Continué: “Ya sé quién te lo dio. Luc… quiero decir que el Emperador ya está buscando a la persona que lo hizo. Lo sabremos tarde o temprano, pero si me lo dices ahora, puedes vivir”.

“…”

“Ahora dime. ¿Quién te lo dio? ¿Quién te dijo que me mataras?”

La familia del Duque no pudo responder. Parecían asustados.

Apreté los dientes. “Ya sé quién fue. Solo necesito escuchar el nombre de tus labios. Escucha, estoy siendo generosa aquí. Deberías estar agradecida”.

Sus rostros estaban pálidos. Pude ver que tenían miedo de la Emperatriz Viuda.

Ordené a los guardias que sacaran sus espadas. No iba a matarlos ahora mismo, pero esperaba que esto fuera suficiente para presionarlos.

La Duquesa escondió a Lisbeth a sus espaldas y le preguntó: “Y, no querrás matarnos aquí, ¿verdad?”

Respondí con frialdad: “Si no me sirves de nada, ¿qué sentido tiene mantenerte con vida?”

“¡Perr* fría!”

Esto estaba tardando demasiado. Les dije directamente: “Sé que fue la Emperatriz Viuda Katleyanira”.

“…”

No respondieron, pero estaba segura.

Continué: “No importa incluso si dices que no. No me importa si es verdad o no. Todo lo que necesito es que Lisbeth, Orlean o la Duquesa testifiquen que ella ordenó matarme. Necesita hacer una declaración formal en el consejo privado. Tienes que decirles que también te dijeron que asesinaras al Emperador”.

Según Lucrecio, se podía confiar en los guardias reales que me seguían. Nunca revelarían lo que se dijo en esta sala hoy.

Incluso si la familia Bonafit le hiciera saber a la gente lo que dije aquí, nadie les creería.
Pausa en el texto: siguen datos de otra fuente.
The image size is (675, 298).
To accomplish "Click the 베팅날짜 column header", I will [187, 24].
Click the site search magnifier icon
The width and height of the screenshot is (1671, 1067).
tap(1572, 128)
Parecería que estaban inventando cosas para salvarse a sí mismos.

El Duque palideció y gritó: “¡Si decimos algo así, la Emperatriz Viuda nos matará!”

“Morirás de todos modos si no dices nada”.

No fue una amenaza. Ésta era la verdad.

Continué: “Si no haces nada, Orlean será ejecutada y Lisbeth también morirá. Usted y su esposa serán expulsados ​​de este país a menos que, por supuesto, sean asesinados antes de eso”.

“¿Q, qué?”

Sonreí. “La Emperatriz Viuda es una mujer que mató a su propia cuñada para callarla. Sé que te dio la silla, lo que significa que hará todo lo posible para matarte, para que no puedas testificar en su contra”.

Este era un escenario muy probable.

Continué: “Sin mí y la protección del Emperador, no sobrevivirás, pero si no testificas contra ella, ustedes me son inútiles. Será mejor que piense detenidamente si quiere vivir”.

Me estaba cansando demasiado para esto. Estaba empezando a sudar. Tuve que volver a mi habitación.

Tuve que recuperarme pronto. Faltaban solo unos días para el baile y no podía fallar.

Estaba a punto de ponerme de pie con la ayuda de Agnes cuando la voz de Lisbeth me detuvo.

“… si digo lo que quieres, ¿qué me darás?”